Yes, Virginia, Arlington had a headquarters for George Lincoln Rockwell's American Nazi party. Thanks to MSU, we can see this comic strip abuse of Uncle Sam in favor of ridiculous anti-Semitism. Thankfully, these days - 40 years later - Rockwell would be run out of Arlington on a rail. His former headquarters is now a coffee shop. As a corrective to these images, ComicsDC recommends a visit downtown to the US Holocaust Memorial Museum, where one can see the consequences of rhetoric such as this. (We do of course recognize and support the First Amendment and Rockwell's right to speech like this, even as we despise his views).

ComicsDC comic strip hate

ComicsDC comic strip hate001

Monday, October 18, 2010

TPM on anti-Michelle Bachman political comic book

TPMDC ran a review on an anti-Michelle Bachman political comic book - the fourth issue of one actually.
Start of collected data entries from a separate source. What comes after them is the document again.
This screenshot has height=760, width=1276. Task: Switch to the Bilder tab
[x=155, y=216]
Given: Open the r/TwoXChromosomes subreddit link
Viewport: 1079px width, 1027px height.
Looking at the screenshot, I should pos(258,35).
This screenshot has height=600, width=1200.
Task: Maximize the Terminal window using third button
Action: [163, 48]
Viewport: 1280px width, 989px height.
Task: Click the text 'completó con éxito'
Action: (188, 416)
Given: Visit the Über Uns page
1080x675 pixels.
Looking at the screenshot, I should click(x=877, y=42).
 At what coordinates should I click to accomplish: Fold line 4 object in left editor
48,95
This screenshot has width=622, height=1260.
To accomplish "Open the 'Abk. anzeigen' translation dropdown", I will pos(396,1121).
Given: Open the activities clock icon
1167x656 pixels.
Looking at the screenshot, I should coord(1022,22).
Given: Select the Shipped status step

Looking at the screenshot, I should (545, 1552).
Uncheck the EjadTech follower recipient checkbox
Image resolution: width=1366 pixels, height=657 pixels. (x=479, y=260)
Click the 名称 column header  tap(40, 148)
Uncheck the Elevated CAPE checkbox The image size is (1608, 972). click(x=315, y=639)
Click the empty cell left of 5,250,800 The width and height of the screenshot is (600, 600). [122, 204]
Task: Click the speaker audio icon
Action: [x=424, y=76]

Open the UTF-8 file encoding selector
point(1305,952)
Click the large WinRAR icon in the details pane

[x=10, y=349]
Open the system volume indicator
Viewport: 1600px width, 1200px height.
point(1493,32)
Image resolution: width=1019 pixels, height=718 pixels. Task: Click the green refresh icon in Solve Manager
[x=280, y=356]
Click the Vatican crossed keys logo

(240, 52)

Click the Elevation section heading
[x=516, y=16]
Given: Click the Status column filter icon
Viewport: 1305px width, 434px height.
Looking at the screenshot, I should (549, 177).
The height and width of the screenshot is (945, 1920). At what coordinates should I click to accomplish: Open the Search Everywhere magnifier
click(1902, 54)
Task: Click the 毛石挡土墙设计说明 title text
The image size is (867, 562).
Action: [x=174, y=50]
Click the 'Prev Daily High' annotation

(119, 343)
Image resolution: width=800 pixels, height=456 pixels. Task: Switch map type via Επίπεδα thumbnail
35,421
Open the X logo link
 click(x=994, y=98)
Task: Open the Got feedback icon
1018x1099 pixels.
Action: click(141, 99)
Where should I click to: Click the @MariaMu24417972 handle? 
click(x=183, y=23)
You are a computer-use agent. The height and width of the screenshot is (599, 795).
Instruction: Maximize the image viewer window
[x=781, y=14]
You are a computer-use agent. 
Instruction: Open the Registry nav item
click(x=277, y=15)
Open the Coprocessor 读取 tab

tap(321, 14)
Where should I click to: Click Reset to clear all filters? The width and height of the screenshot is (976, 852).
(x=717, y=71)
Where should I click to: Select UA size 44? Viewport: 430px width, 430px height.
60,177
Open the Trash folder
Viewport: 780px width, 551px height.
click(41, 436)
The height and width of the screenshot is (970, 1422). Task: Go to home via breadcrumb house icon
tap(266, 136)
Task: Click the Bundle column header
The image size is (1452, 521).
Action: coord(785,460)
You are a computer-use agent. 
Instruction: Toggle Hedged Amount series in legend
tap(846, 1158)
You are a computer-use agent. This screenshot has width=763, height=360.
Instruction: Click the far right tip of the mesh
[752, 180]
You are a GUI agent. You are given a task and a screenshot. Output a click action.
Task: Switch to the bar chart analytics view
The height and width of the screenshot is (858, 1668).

The comic book is about a politician in Washington, of course, but I think the review is also written by someone in the TPM's DC bureau.

The Bachmann Comic, Issue 4: Michele Talks With God
Eric Kleefeld | October 18, 2010

Tuesday, September 21, 2010

Another Lynn Brudon cartoon found

A few months ago, I posted on a Lynn Brudon anti-malaria World War 2 cartoon in the National Museum of Health and Medicine. See the comments of that post for more on Brudon. Meanwhile here's one I found today.

Reeve088546-4
REEVE 088546-4

Malaria prevention. Charts. "G.I bedtime story. Control malaria. Shorten the war. Bug heaven, here comes Hiroskito. Damn that d.d.t. [Dichloro-Diphenyl-Trichloroethane]. Lynn Brudon [artist], 1945."

[Posters. Illustration. Insect pests, Control. Mosquitoes. Sanitation. Preventive medicine.] [Propaganda.]

Saturday, April 04, 2009

Cartoon postcard in new Medical Museum collection

Otken Collection
Postcard sent by Luther B. Otken, a World War 1 surgeon in the American Expeditionary Forces, stationed in France. This collection of WW1 correspondence was donated to the National Museum of Health & Medicine last month.

Monday, March 30, 2009

Malaria Moe cartoons on Flickr

088266-32
My colleague at the Medical Museum put up a bunch of scans of World War 2 Malaria Moe propaganda cartoons on Flickr today. The artist, Frank Mack, later went on to work for Ripley's Believe It Or Not.

Friday, December 12, 2008

Pentagon and Marvel propaganda comic books program questioned


"Exclusive: Pentagon Pro-Troop Group Misspent Millions, Report Says," By Noah Shachtman, December 12, 2008. These comics, credited to AAFES, are sometimes available at Walter Reed. They're not good. As I read this article, the comics in particular are not a problem, and it's the whole program instead.

Thanks to Tim for the tip.

Monday, September 08, 2008

Arthur Szyk in NY Times

Szyk was a Jewish cartoonist who fled to New York and did some awesomely hard-hitting propaganda during World War II. He was the subject of a couple of great exhibits in DC about five years ago too. This article discusses a new exhibit of his work in Germany -
"A Caricaturist, but No Funny Stuff Here," By MICHAEL KIMMELMAN, New York Times September 8, 2008.

I'll see if I can dig up my reviews of the exhibits for IJoCA and post them here later this week.